Microstructural, structural, dielectric, piezoelectric and energy storage properties of 0.2 wt% MnO2 doped (0.94-x)Na0.5Bi0.5TiO3–0.06BaTiO3-xK0.5Na0.5NbO3 ceramics (0 ≤ x ≤ 0.08)

Abstract

Lead free (0.94-x)Na0.5Bi0.5TiO3–0.06BaTiO3-xK0.5Na0.5NbO3 ceramics are under the spotlight owing to their multifunctional nature. We have systematically investigated the microstructural, structural, dielectric, piezoelectric and energy storage properties of the system in the range 0 ≤ x ≤ 0.08. There is a systematic reduction in grain size with increasing K0.5Na0.5NbO3(KNN) concentration. The enhancement in disorder with K0.5Na0.5NbO3(KNN) doping is evident from the increase in slope of the dielectric dispersion plots. The unpoled compositions have a cubic like structure in the whole range i.e. from x = 0 to x = 0.08. However, the application of electric field(poling) results in a structural transformation to lower symmetry upto x = 0.04. Beyond that the disorder dominates over the applied electric field and the structure is cubic like even in the poled state.

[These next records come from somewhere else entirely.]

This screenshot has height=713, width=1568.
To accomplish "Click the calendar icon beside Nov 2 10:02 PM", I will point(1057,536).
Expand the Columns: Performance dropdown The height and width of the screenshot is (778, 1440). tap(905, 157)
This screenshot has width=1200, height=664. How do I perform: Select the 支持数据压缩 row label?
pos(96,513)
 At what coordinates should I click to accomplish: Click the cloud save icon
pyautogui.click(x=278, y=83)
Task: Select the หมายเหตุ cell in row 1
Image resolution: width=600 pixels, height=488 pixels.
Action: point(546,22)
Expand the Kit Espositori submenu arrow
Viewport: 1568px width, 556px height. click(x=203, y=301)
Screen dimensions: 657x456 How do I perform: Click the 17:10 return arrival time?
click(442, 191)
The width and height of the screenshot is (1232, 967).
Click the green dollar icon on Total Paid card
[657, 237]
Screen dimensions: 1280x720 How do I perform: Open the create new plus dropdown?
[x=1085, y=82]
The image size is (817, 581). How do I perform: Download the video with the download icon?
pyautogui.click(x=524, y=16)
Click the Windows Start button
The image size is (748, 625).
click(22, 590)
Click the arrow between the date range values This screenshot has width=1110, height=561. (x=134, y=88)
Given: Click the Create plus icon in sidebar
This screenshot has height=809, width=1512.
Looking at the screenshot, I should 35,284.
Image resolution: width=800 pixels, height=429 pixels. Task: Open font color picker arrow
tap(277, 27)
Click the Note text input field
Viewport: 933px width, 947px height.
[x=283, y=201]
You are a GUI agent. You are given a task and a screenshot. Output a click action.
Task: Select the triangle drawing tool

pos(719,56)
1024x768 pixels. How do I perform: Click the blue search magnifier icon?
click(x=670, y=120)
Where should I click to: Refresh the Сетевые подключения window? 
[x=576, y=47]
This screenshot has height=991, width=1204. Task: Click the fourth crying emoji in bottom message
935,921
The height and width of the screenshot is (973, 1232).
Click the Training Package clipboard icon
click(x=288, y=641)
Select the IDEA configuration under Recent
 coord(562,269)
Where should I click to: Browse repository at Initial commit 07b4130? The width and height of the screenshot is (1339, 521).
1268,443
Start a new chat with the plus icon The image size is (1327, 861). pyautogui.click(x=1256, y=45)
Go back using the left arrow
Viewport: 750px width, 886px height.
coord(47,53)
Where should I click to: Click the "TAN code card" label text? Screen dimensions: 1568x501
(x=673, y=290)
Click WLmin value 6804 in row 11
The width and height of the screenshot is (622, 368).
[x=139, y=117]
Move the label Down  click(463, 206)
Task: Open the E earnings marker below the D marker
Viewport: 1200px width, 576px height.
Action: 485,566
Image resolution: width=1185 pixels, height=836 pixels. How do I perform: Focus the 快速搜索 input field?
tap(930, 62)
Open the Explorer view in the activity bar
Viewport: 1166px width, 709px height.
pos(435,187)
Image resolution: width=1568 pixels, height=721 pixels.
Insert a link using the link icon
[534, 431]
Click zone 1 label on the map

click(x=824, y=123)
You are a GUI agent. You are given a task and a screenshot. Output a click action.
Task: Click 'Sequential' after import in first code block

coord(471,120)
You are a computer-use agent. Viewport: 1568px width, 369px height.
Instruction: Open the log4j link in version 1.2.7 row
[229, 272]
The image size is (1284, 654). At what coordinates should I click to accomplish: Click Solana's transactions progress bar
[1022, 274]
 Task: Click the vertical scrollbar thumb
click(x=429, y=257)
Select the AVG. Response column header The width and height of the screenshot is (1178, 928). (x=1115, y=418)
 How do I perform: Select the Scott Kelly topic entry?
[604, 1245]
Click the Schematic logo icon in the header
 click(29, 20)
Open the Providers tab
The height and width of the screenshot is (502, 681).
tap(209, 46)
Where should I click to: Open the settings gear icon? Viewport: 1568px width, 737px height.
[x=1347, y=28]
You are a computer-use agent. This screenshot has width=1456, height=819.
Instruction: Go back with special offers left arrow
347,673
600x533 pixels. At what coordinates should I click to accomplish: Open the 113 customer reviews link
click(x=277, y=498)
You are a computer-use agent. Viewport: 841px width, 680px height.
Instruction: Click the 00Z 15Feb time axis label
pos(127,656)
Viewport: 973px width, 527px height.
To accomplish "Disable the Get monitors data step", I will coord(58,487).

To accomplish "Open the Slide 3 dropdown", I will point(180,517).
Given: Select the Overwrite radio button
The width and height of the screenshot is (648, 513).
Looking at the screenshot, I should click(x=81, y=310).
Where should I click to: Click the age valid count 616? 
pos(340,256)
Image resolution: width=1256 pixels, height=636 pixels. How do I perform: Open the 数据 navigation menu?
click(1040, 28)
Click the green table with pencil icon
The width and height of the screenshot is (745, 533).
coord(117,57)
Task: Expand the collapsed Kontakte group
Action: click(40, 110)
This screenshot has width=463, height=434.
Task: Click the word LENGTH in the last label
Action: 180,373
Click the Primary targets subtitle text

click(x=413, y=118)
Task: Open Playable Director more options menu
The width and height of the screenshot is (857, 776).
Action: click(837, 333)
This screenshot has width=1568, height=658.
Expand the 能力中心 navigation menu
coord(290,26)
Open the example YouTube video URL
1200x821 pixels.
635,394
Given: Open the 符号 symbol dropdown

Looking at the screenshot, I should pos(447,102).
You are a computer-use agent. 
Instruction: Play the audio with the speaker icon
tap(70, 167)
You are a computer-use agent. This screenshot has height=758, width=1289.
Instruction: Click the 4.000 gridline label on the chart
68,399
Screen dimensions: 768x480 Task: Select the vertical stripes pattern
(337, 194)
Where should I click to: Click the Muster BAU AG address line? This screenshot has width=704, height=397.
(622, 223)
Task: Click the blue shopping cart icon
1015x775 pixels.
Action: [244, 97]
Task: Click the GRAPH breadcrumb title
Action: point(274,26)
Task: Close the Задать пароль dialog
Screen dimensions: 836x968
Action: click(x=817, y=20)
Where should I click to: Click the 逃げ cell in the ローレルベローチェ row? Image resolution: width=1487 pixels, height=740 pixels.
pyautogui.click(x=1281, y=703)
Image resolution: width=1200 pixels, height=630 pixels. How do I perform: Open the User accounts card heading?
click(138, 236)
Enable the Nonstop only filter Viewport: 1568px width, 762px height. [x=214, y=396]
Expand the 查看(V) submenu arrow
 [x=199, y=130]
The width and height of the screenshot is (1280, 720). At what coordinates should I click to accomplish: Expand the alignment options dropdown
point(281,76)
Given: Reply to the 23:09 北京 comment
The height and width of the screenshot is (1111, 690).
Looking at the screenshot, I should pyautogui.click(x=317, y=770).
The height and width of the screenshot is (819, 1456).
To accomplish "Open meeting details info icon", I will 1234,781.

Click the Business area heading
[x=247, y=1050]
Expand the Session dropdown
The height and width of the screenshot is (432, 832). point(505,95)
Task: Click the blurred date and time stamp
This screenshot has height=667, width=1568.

The energy storage density increases from 0.08 J/cm3 for x = 0 to 1.19 J/cm3 for x = 0.05 and saturates thereafter. Discharge efficiency also follows a similar trend. The piezoresponse decreases with KNN doping from 151 pC/N for x = 0 to 4 pC/N for x = 0.08. It is observed that energy storage density and piezoresponse are complimentary properties which increase at the expense of each other.